As the charge 58 in the primer 38 explodes, ignites, and/or
detonates, the created blast or heat is conveyed through the oxygen
recess 32, where a supply of oxygen is previously trapped therein
upon loading a primer 38 within the primer cavity 30. This trapper
oxygen supply helps fuel the detonation, discharge and/or ignition
of the primer charge 58 so that the detonated, discharged and/or
ignited primer charge 58 bums at a hotter temperature. The blast or
heat from the detonated, discharged and/or ignited primer charge 58
is funneled, by the second tapered or funnel shaped transition 36,
through the ignition bore or orifice hole 34 and deep into the gun
powder charge loaded in the breech end 12 of the gun barrel 6. The
constriction created by at least the second tapered and funnel
shaped transition 36 and the substantially smaller ignition bore or
orifice hole 34 accelerates the flow of the generated flame
produced in the oxygen recess as they are forced through the
ignition bore or orifice hole 34 and into the breech end 18 of the
barrel 6 igniting the powder 40 contained therein.
Upon the substantially complete burning of the gun powder 40
contained within the barrel 6, some of the created pressure flows
back through the ignition bore or orifice hole 34 and causes some
rearward movement of the primer 38 against the solid surface or
head wall 46. This additional pressure is believed to further
expand the primer casing 43 against the inwardly facing surface 44
of the primer cavity 30 to improve the fluid tight seal achieved
between those components.
It is to be appreciated that the diameter and the length of both of
the oxygen bore 32 and the ignition bore or orifice hole 34 can
vary, from application to application, depending upon the type of
gun powder employed, the burn rate of the gun powder and the C.U.P.
pressure. In addition, the shape, size and/or overall dimensions of
the primer cavity 30 can vary from application to application but
the primer cavity 30 must be sized to accommodate closely a desired
primer and achieve an interference fit therewith of between 0.000
and 0.002 inches.
The containment of the gases by the formed seal in combination with
the unique arrangement of the breech plug 22 and its associated
elements cause a desired and specifically defined and directed
blast from the detonated, discharged and/or ignited primer charge
58 which, in turn, rapid ignites and/or explodes the gun powder 40
loaded in the gun barrel 6 adjacent to the end wall of the breech
plug 22. The deep penetration of the flame and gases produced by
the primer charge 58 into the gun powder 40 is an important element
which, in combination with the rapid burning of the gun powder to
create expansion gases, cause the loaded projectile to be swiftly
accelerated and discharged from the muzzle end of the gun barrel
6.
Due to the disclosed arrangement, according to the present
invention, the blast from the primer charge 58 is sufficiently hot
enough to ignite conventional black powder and Pyrodex.RTM. gun
powder as well as smokeless gun powder.
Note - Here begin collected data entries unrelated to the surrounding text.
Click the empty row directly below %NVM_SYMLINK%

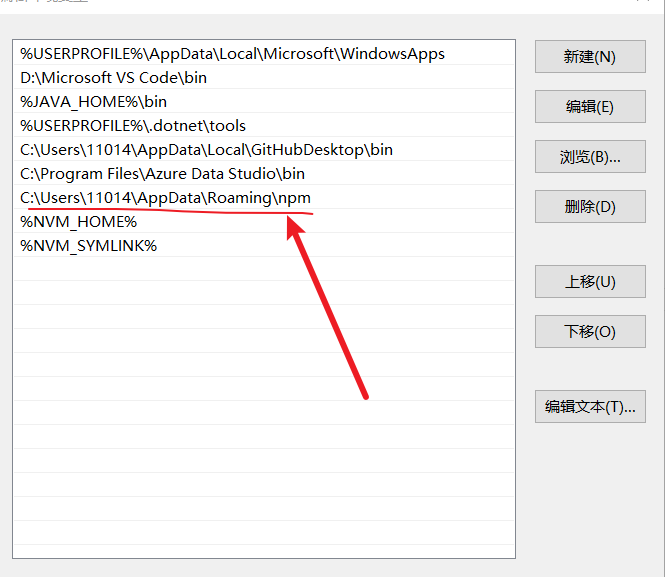tap(264, 270)
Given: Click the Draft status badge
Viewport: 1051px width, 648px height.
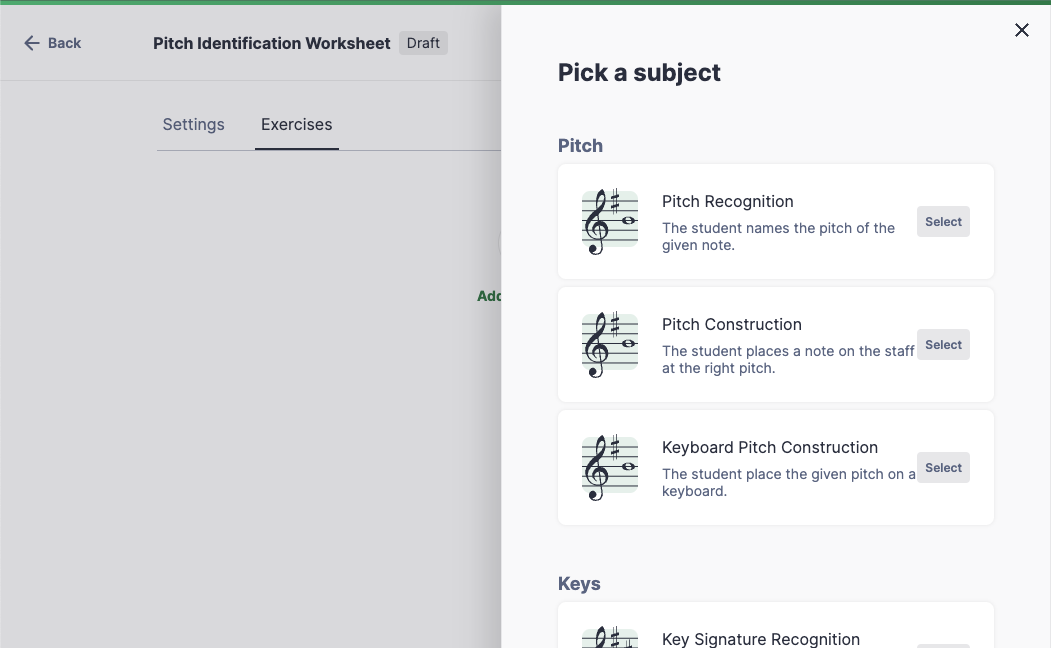Looking at the screenshot, I should [x=423, y=43].
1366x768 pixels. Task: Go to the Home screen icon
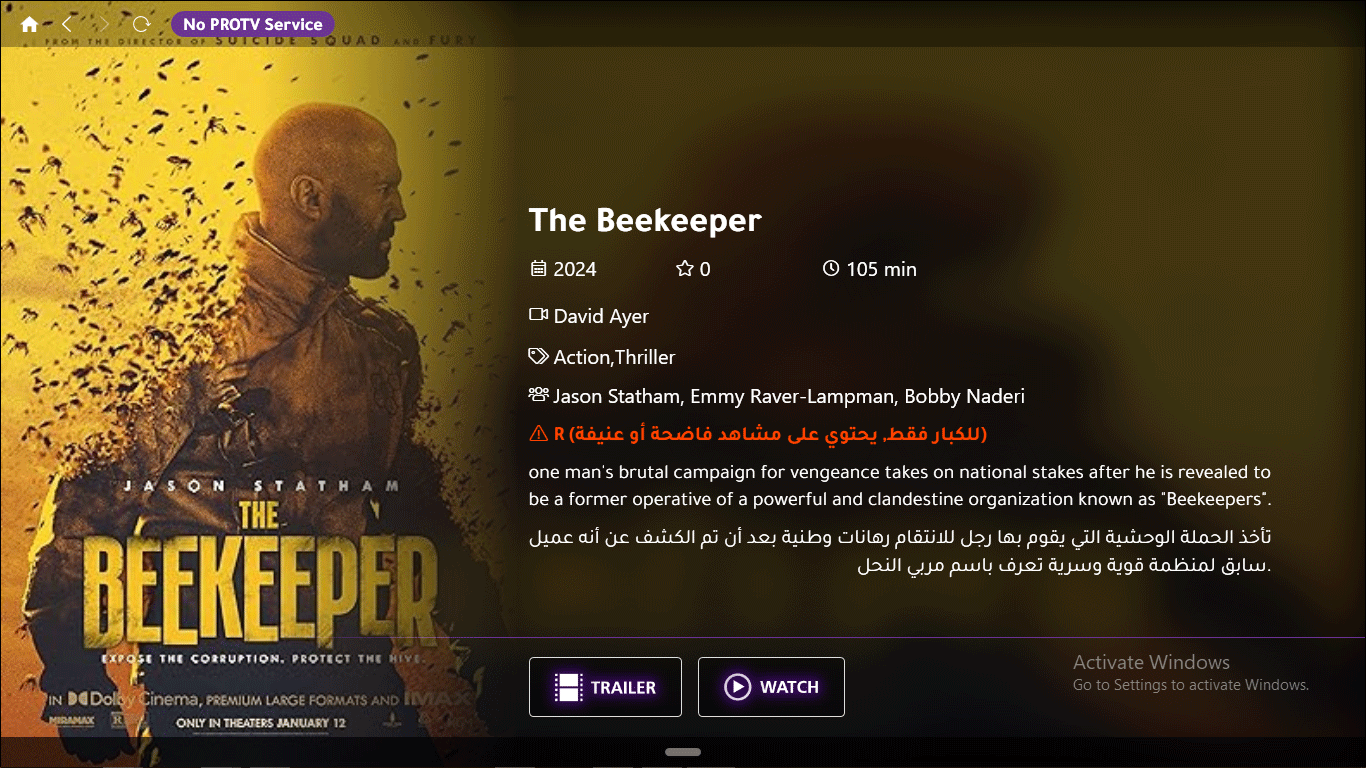[x=29, y=24]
Moreover, this generated
heat from the blast from the primer charge 58 facilitates a proper
and substantially complete discharge of substantially all of the
loaded gun powder in the firearm 2 which propels the projectile,
contained within the breech end 18 of the gun barrel 6, along the
entire length of the gun barrel 6 and discharges the projectile out
the muzzle end 19. The disclosed arrangement also minimizes the
risk of the firearm 2 not being properly discharged, e.g.
malfunctioning for one reason or another, upon the discharge of the
primer 38.
The present invention also ensures a substantially complete
discharge of black powder, Pyrodex.RTM., and smokeless gun powder
in a safe manner. In fact, on test firings of a firearm 2 according
to the present invention, the inventor has been able to discharge a
270 grain projectile with a 115 grain charge of smokeless gun
powder (e.g. Hodgdon Varget.RTM.) and achieve a projectile velocity
of approximately 2800 feet per second out the muzzle end 19 of the
gun barrel 6.
The head space, as seen in this FIG. 2, provides sufficient
clearance for the muzzle loader firearm to be "opened", in a
conventional manner, to allow access to and replacement of the
primer once the firearm is discharged. The firing mechanism 10,
according to one embodiment, is fastened to the stock portion of
the barrel while the gun barrel, including the breach plug, are
movable, e.g. pivotable, relative to the stock 10 to facilitate
removal and replacement of the discharged. According to another
embodiment, the gun barrel, including the breach plug, are fastened
to the stock 10 while the firing mechanism 10 is movable, e.g.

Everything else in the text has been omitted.